My model railway designs often feature some sort of interaction with a roadway. On Coy, the model was positioned to begin where the roadway ended. The current layout is bisected by a roadway that is not just a decorative scenic element but something around which the static and operational design had been keyed. Which is funny because I’m terrible at making model roads. It’s too easy to remember the last scene I completely and totally ruined by trying to make a road crossing or pave a road. I’ve learned to fear this. Paraphrasing a favourite and classic Heritage Minute: maybe it’s that plaster that is the problem?
The roadway in question? Easy enough to repeat the simple plan of the current project. Yeah, there it is.
- Plaster starts to set the moment it’s mixed and I want more working time
- Even if I stretch out the working time with an admixture the rate plaster cures at is always somewhere along a straight line from pancake batter to malleable iron
- I can’t make decent formwork any more than I can flap my wings and fly
I could go on but dwelling on these points isn’t helping my self esteem and it just isn’t productive.
- I want something that I can manipulate like plasticine
- Instead of pouring a soupy mix of plaster I want something I can build up and place one tiny O scale shovel at a time
When I started building Coy’s track I would stick down some ties, fiddle with some paint and weathering on them, and start ballasting. I worked part by mood but also part as an acknowledgment of wanting to interact with the work on an almost elemental level where I’m teasing out the form interactively while the thing is being made. I loved how that felt. Where before it felt like layout construction was a series of boldly defined phases with fiercely defended start and end points this had a jazz feel where the paint played off a groovy line the ballast was laying down.
I have a lot of Woodland Scenics medium grade “buff” ballast. Goodbye plaster and hello building up the basic form in ballast. I carefully built up the profile and the ballast is continued across the tracks. The crossing boards are Northeastern stripwood and as soon as this first layer of ballast was glued I added these boards into place.
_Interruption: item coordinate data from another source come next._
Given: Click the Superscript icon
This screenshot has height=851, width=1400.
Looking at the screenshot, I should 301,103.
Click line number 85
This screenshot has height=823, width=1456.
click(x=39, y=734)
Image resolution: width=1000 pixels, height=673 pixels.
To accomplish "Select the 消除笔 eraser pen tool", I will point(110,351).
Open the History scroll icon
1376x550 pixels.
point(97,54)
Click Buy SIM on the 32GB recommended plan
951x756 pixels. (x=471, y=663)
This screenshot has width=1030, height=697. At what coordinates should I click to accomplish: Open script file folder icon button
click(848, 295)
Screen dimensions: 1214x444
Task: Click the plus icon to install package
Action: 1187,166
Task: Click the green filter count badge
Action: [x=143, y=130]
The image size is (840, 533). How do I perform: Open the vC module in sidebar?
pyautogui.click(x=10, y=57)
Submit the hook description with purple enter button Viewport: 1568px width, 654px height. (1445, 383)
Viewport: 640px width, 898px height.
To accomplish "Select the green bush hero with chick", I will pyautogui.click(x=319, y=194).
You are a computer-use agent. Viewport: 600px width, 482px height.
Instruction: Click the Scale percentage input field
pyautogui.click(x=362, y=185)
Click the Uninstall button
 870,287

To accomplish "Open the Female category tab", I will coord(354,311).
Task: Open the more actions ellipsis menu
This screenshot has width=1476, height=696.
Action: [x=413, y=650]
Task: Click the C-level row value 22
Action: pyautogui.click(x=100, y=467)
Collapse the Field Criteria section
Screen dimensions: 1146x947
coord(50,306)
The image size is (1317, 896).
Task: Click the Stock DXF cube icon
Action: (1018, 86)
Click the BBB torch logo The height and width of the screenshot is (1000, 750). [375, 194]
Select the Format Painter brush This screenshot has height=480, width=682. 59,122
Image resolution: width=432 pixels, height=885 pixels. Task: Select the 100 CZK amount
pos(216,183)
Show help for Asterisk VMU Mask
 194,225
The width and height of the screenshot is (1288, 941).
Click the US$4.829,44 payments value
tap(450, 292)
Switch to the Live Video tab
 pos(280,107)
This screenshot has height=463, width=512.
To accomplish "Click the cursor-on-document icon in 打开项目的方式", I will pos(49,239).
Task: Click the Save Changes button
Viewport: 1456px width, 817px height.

When I first started this work I had in mind boards forming the flangeways and infilled between with dirt and clay. I think I thought that would work because I was thinking of rails further apart. Turning to Robert Jones’ Two Feet to series of books showed how Monson and Kennebec Central crossings were just planked straight across.
My intention throughout was to use the ballast to incrementally build up the profile. In this way it didn’t matter what the colour of the ballast was and it didn’t even matter what grade the ballast was. What did matter was how precisely I could place it and how much I could control how much I added. Unlike plaster, if I added too much I just picked it up and moved on with my life.
I’ve already confessed my relationship with non-sanded tile grout and this was my secret weapon here. With the crossing boards in place, distressed, and stained; and the “ballast” built up to create the main profile of the road, I shifted to layers of non-sanded grout. Non-sanded grout likes thin layers so this took several applications of grout. On my regular track I’m careful to control where the grout lands but here I wanted it to fill in and around the crossing boards. Some of those boards are damaged and clay is accumulating and I love how the flangeways are starting to fill in.
Initially it didn’t bother me the colour or grade of the ballast but by this stage I find I’m grateful for both. Most of this tile grout but I can see rocks (ballast) breaching that surface and those contribute texture to the road. This is how the road looks today. I don’t have any O scale vehicles so have paused this here. As soon as I do have some I’ll use them to help me define the center of each lane and in those areas I want to add some grass and weeds. This road is used but not so much that nature isn’t winning its argument.
I’m so glad I faced this fear. Plaster was absolutely my problem. A little more mature I appreciate taking the time to interrogate my issue and I’m grateful I had the resolve to try something new. I like to believe that’s why it worked out better. Projects like this and the flat car really validate this project and also my focus on On30 models. I’m not just enjoying what I’m doing but I look forward to doing it and that feels so good.